Da grande alegria da vitória do Atlas Lions no Catar até as ruas de Wasat Bruxelas. pós jogo Bélgica-Marrocos Na Copa do Mundo, degenerou em uma guerra de gangues urbanas no coração da capital belga entre algumas centenas de jovens torcedores marroquinos e a polícia se intrometendo na tropa de choque. Uma terceira vez de violência, arremesso de pedras e saques prejudicou a comunidade estrangeira mais ampla do país. No orçamento, tudo ainda tem que ser decidido, mesmo jornalista Ele foi atingido no rosto por fogos de artifício disparados por torcedores marroquinos. Eram 15h22 quando os primeiros confrontos – segundo o relato imediato da porta-voz da Polícia Metropolitana de Bruxelas/Ixelles, Ilse Van de Keere – começaram a chegar ao centro do Boulevard Anspach, a principal avenida da cidade, com um punhado de jovens marroquinos encapuzados tentando enfrentar as forças do regime mobilizadas por motivos de desejo. Então, enquanto no campo de futebol de Doha, gols de Doria Sabri e Abou Khalil colocaram o Marrocos em primeiro lugar no grupo, o entusiasmo pela vitória tornou-se violento, com o futebol – o comentário amargo do comissário da UE para a Economia, Paolo Gentiloni – um ‘ bombardeiro’.

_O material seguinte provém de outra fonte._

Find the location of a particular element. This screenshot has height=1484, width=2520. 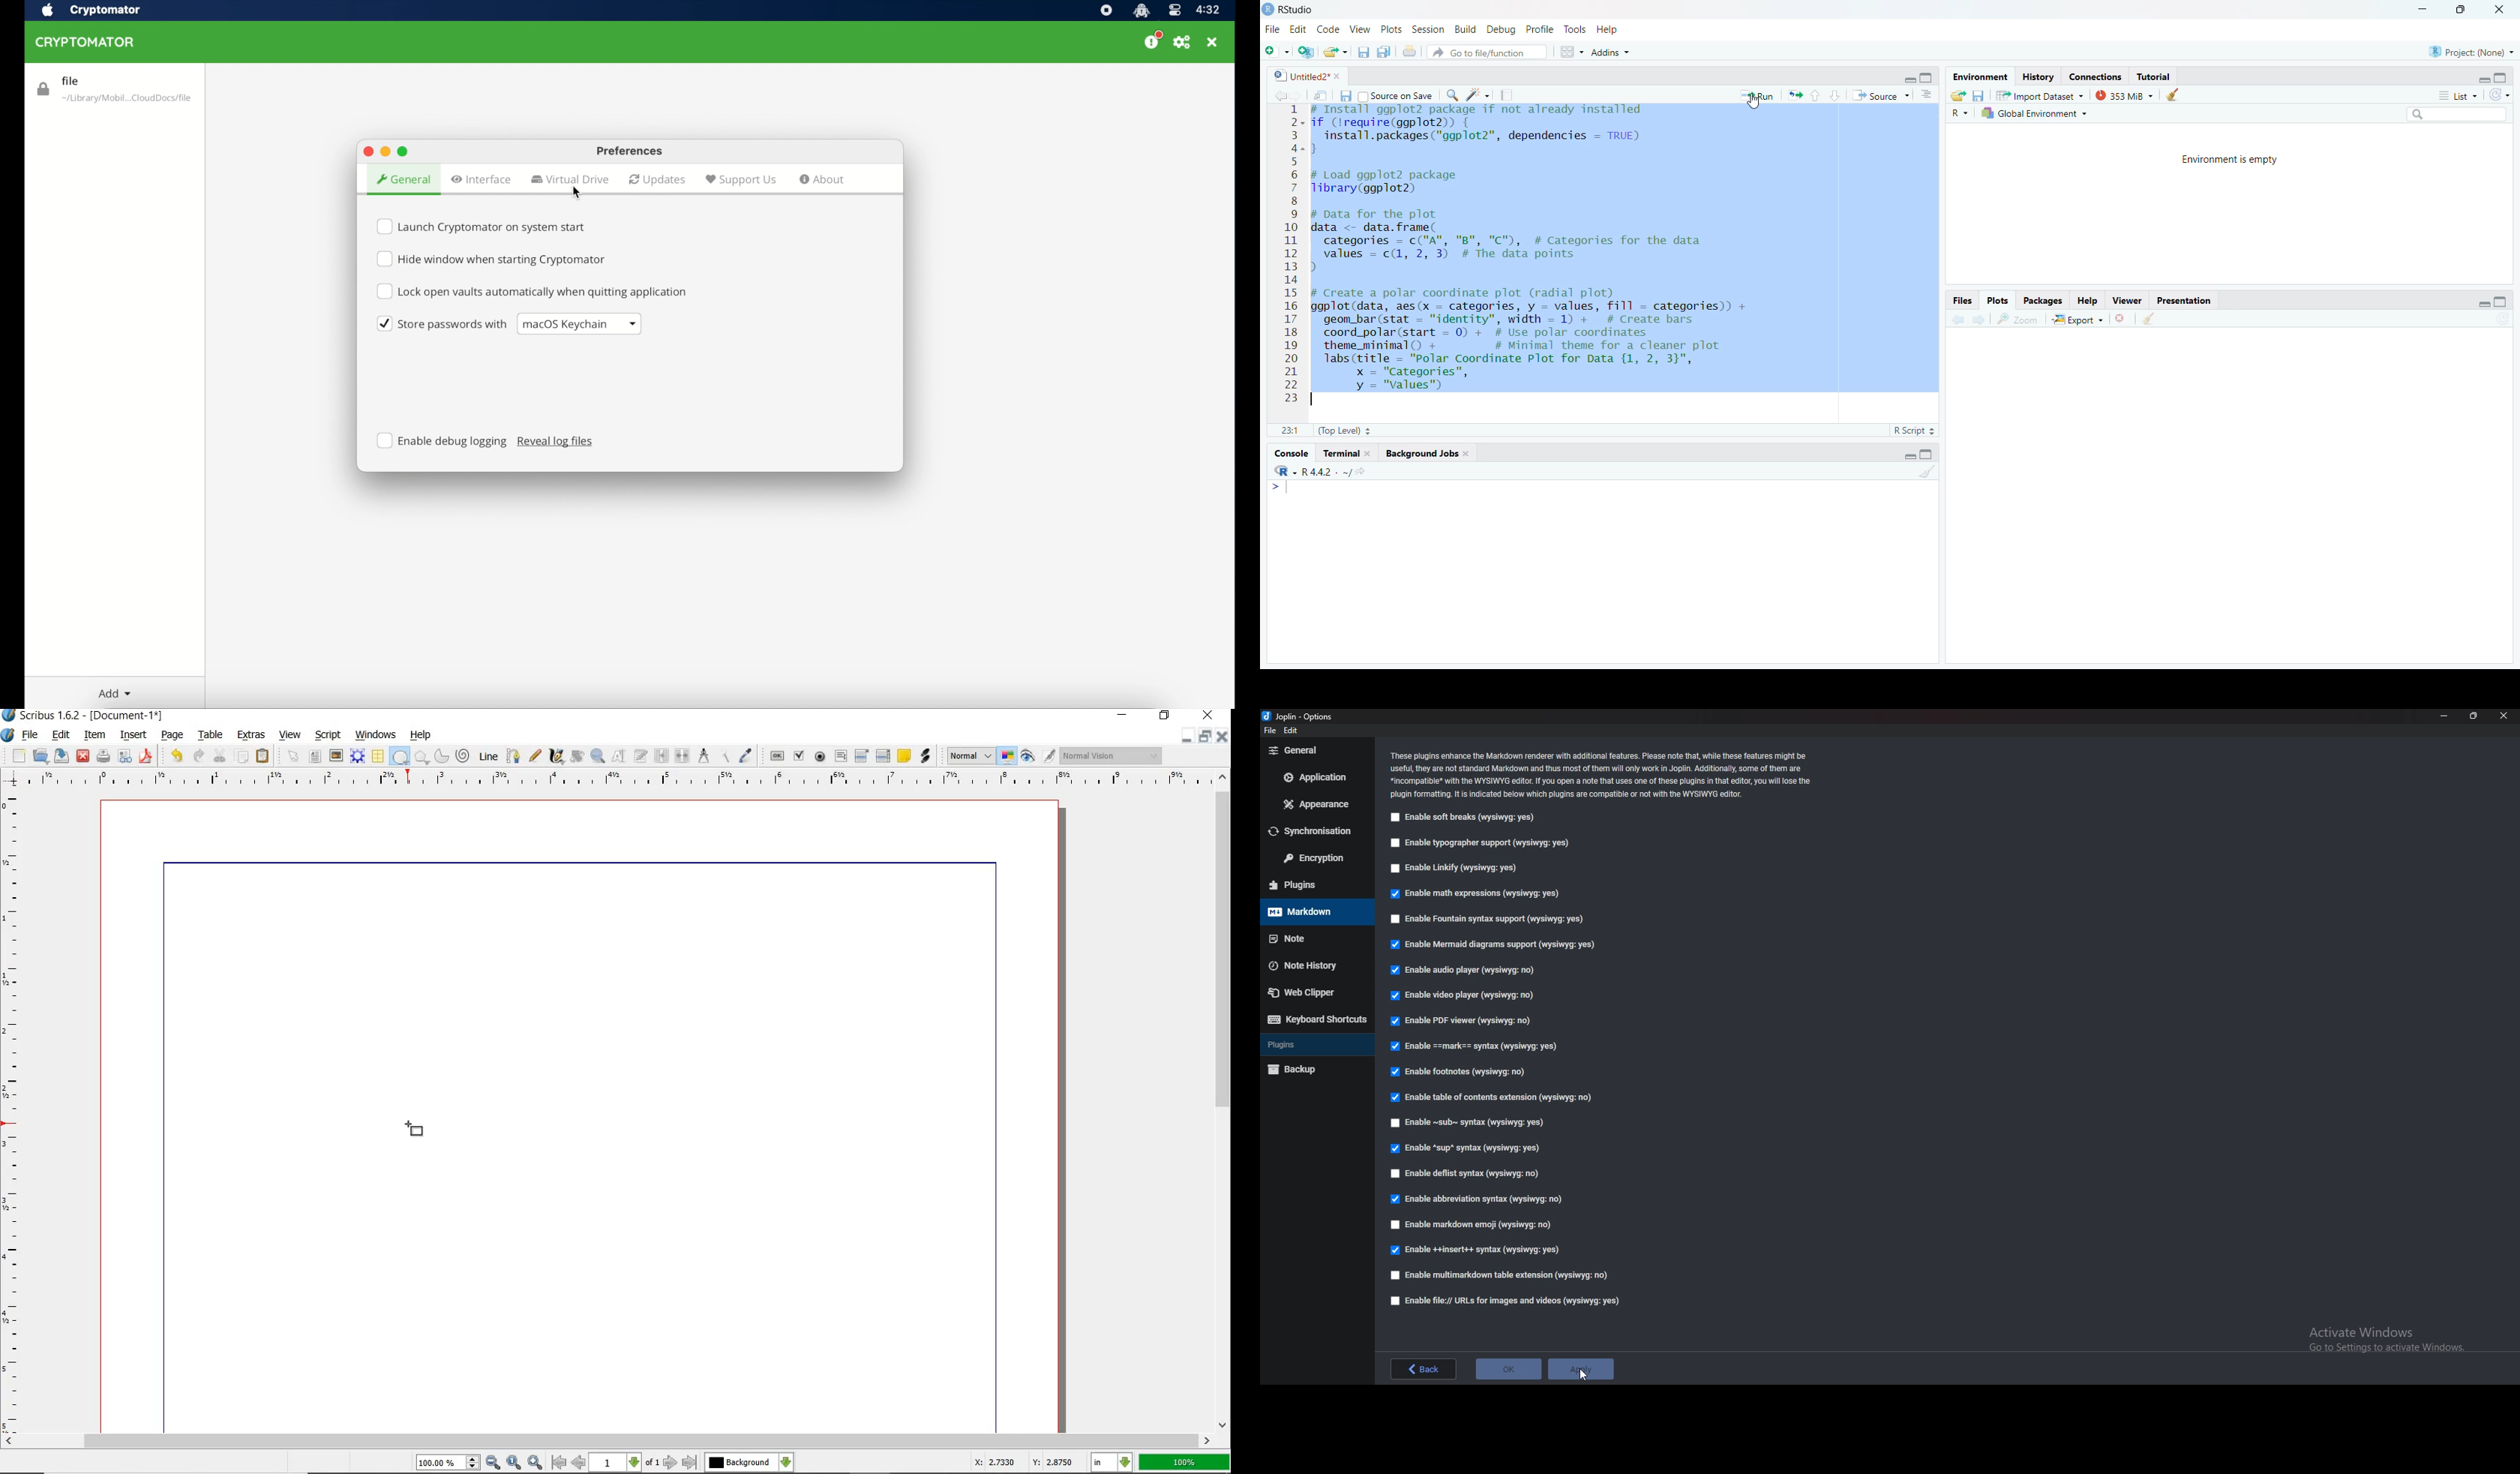

general is located at coordinates (1318, 750).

Bélgica-Marrocos 0-2, Abu Khalil e Sabri zombam de Courtois arrastando os marroquinos para a vitória

Centenas de torcedores tomaram as ruas do centro da cidade e nas proximidades da Estação Midi, ateando fogo na zona de rendição urbana, com carros destruídos, patinetes e patinetes elétricos. Uma escalada também está representada no lançamento de pedras, balas e fogos de artifício, que também se espalharam pelos bairros de Sharpbeek, coração da comunidade marroquina na Bélgica, e Molenbeek, famoso como reduto do jihadismo europeu, obrigando a polícia a intervir. Centenas de agentes armados com gás lacrimogêneo e canhões de água dispersaram os manifestantes. Isso levou o prefeito da cidade, Philip Close, a intervir com uma mensagem no Twitter para implorar aos fãs que evitem o centro da cidade lotado de turistas que visitam os tradicionais mercados de Natal. Depois de vários minutos de intensa tensão, a calma voltou, encoberta apenas pelos sons das trombetas animadas. Mas os trens provavelmente serão pesados. Nas redes sociais há muitas vozes locais contra os marroquinos belgas, que desde o ano passado tiraram dos italianos o título de primeira comunidade de origem estrangeira no país; Em janeiro de 2022, segundo a Statbel, eram mais de 580.000. O prefeito Close disse que ordenou que a polícia continuasse com as detenções administrativas e a ministra do Interior, Annelise Verlinden, alertou: “Tudo o que for possível será feito nos próximos dias para identificar os encrenqueiros”.